Constantine exists mostly to facilitate Iza's trauma in future writing but he's also somewhat inspired by a strange old guy I see in town from time to time. Except he's evil and eats people. 

Zalifa is modelled after David Bowie but their personality is derived more from the eccentric rich person archetype. Think like, Pegasus from Yugioh. They're entirely a character with no attachments to me irl.


----------



## Jackpot Raccuki (May 11, 2021)

My main victim of getting commissions as.







Non-jokingly it's basically the "online avatar" of me at this point since I haven't RP'd as much as I'd want to anymore so it's now more or less an avatar of my smug self as a "degenerate furry".
Otherwise it'd be my personality but it got amplified intensely. I'm surprised how much I relate to him both how I feel like I'd look similar and personality wise since he was just a generic character of mine before becoming my fursona.

He truly did just slap me irl and said "I'm your fursona now, loser."


----------



## MaelstromEyre (May 13, 2021)

My 'sona is partially me, both good and bad, as well as some things that I would like to be.

I think creating her has actually boosted my own confidence and feelings of self worth after I experienced sexual assault about 13 years ago.


----------



## Eremurus (May 13, 2021)

Dreammaker33 said:


> My fursona, Melisa, is someone I look up to for guidance when I need advice on some of life's issues.



Another bovine fur. We don't see too many of us around. I'm glad she can be a positive source for you.


----------



## IncenseAndIron (May 13, 2021)

My fursona (I usually refer to him as a persona, as he is a werewolf and is part human) encompasses the full extent of my personality. He is quiet and blunt, but loyal and altruistic. He also resembles me physically, and his human form pretty much looks exactly like me irl. We share the same ethnicity, body build, all of that. But also, Lupin helps me express fantasies I would not be able to express in real life, such as vanquishing demons with his magical sword of fire.

I think fantasy is normal in the human mind. We tell stories, participate in psychodrama, and insert ourselves into worlds of our own creation. I think having a fursona or persona is wonderful for that purpose; it allows us to express ourselves in ways that are true to us. I hope that makes sense.

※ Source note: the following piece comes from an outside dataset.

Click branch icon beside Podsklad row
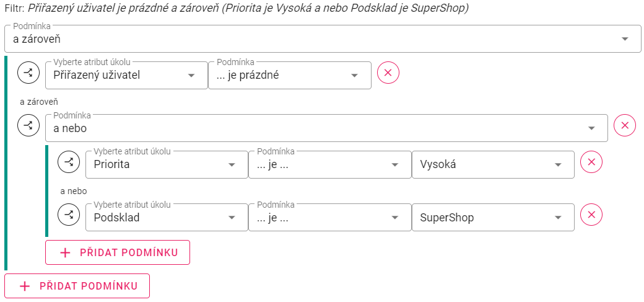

EDIT: Also, fun fact about my persona, Lupin! He is inspired by my favorite band, Powerwolf :]


----------



## Mambi (May 13, 2021)

I am Mambi, and he is me. My feline self unlimited by anything tangible, and personality is basically the same.


----------



## Deathless (May 13, 2021)

I honestly don't like labeling myself as a furry, but my fursona does mean a lot to me. I use her to express myself in ways I can't in person, and she's literally everything I am and want to be! 

Making characters overall is great for self expression, which plays a huge part in my life because some things that Deathless does and has are things I can only dream of having in common with her!


----------



## Tyll'a (May 14, 2021)

Tyll'a is a part of me, and I'm a part of him.  I see him as a very close friend, who's been with me through thick and thin ever since we met back in July of 2016.


----------



## Debra Clark (May 14, 2021)

my fursona's not particularly important.

it's just a way of being myself in the furry community.

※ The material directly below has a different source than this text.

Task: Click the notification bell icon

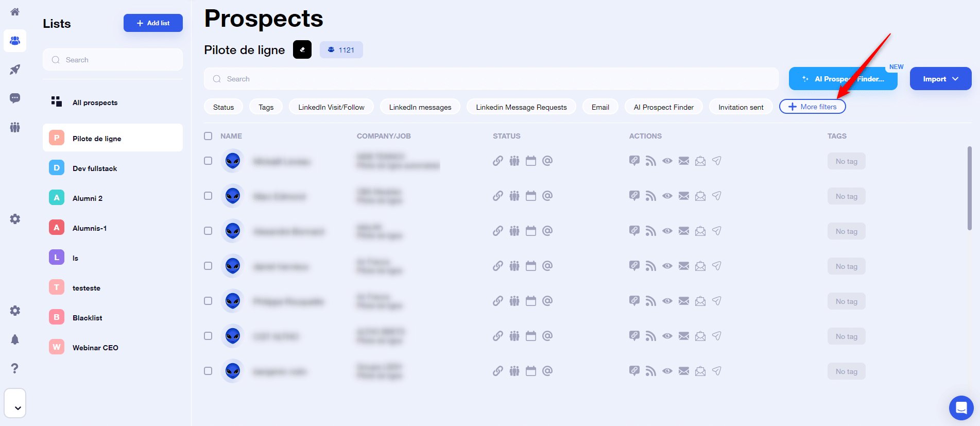Action: (15, 339)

also i can ship myself with people.


----------



## Xitheon (May 14, 2021)

I don't know what to do with Buck, my steampunk transmale rabbit. I am too shy to try RP.


----------



## proudbedbug (May 14, 2021)

it really helps me connect to a part of myself nobody understands. i do feel a little left out though because ive never met another bedbug OC


----------



## Adrian Gordon (May 15, 2021)

they represent strength in aversion.


----------